Hace meses venimos padeciendo una circunstancia insólita, que nos ha obligado a mantenernos confinados, situación que invita al relax. Es de imaginar que la mayoría de los enclaustrados han venido invirtiendo su tiempo en no hacer nada, en vagar y divagar mentalmente. Otros –quizás los menos– hemos encontrado una ocasión propicia para dedicarnos al ocio clásico. En cuanto a mí respecta, he hallado en los libros maná para mi espíritu, lo que me ha permitido transitar fortalecido el prolongado desierto del covid-19. En el confinamiento he aprendido a amar y valorar más los libros, que han sido mis acompañantes fieles desde siempre.

Me he vuelto a encontrar con mis autores preferidos, los que me prodigaron fruición espiritual durante el proceso de formación intelectual, que aún no termina. También he leído unos pocos de aparición reciente.
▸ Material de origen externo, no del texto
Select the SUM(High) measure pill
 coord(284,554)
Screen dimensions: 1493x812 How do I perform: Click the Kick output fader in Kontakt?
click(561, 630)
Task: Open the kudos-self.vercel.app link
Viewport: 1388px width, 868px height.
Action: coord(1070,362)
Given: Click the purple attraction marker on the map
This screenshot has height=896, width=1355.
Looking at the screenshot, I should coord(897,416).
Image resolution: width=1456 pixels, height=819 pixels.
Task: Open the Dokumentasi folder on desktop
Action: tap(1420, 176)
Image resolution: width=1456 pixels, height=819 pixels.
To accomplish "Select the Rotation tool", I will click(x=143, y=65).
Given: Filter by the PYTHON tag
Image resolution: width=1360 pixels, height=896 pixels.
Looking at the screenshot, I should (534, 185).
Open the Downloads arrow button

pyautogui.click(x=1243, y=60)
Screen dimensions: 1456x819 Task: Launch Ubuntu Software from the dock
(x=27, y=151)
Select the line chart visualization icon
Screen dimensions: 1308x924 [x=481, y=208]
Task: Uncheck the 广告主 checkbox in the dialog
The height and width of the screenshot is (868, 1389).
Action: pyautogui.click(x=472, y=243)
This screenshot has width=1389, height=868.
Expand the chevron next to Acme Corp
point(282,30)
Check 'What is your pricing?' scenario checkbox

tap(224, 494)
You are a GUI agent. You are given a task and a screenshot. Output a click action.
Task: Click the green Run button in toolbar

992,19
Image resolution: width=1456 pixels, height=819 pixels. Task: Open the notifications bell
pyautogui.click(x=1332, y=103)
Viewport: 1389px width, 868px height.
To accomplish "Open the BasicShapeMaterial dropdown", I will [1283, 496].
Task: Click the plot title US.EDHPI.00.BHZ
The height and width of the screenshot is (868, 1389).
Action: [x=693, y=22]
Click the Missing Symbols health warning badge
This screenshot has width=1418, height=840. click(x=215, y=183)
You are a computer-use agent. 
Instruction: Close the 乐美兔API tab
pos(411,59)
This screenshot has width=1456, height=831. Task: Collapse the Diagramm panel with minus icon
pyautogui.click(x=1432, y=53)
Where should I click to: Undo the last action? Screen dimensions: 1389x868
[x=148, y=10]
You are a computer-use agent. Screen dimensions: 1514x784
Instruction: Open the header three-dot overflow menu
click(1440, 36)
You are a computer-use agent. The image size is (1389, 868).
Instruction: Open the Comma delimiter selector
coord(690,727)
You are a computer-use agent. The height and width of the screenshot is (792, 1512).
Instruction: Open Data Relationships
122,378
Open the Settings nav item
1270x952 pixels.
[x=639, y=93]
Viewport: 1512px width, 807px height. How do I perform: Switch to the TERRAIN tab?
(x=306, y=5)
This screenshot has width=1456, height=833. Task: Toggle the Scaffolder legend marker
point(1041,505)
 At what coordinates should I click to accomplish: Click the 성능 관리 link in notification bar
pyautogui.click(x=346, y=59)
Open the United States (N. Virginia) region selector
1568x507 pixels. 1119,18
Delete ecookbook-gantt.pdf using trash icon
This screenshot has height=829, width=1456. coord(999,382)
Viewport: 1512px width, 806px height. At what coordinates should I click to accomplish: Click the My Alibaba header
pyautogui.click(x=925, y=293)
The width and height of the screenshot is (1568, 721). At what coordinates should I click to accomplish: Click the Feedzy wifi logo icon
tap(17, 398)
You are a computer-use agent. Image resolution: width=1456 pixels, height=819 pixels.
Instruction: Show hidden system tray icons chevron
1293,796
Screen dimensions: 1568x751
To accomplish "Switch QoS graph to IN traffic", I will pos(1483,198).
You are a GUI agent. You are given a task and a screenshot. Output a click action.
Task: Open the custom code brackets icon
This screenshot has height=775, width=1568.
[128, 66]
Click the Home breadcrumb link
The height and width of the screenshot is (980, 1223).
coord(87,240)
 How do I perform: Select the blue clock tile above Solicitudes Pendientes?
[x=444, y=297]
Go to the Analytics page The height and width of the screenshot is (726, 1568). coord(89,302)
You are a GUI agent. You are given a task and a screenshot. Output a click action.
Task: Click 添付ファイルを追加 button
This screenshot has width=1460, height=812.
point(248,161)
Precisamente, entre estos hallé una verdadera joya literaria: el ensayo El infinito en un junco, publicado a finales del 2019 y considerado por el nobel Mario Vargas Llosa una obra maestra. En un poco más de cuatrocientas páginas se narra, con autoridad y donosura, la biografía de ese personaje manoseado o acariciado por unos y otros, y que desde épocas inmemoriales ha venido ejerciendo influjo silencioso en el devenir de la historia. Me refiero al libro, para cuyo provecho se requiere disponer de tiempo, de ocio productivo, el mismo que Sanín Cano consideraba mercancía de fabricación desconocida.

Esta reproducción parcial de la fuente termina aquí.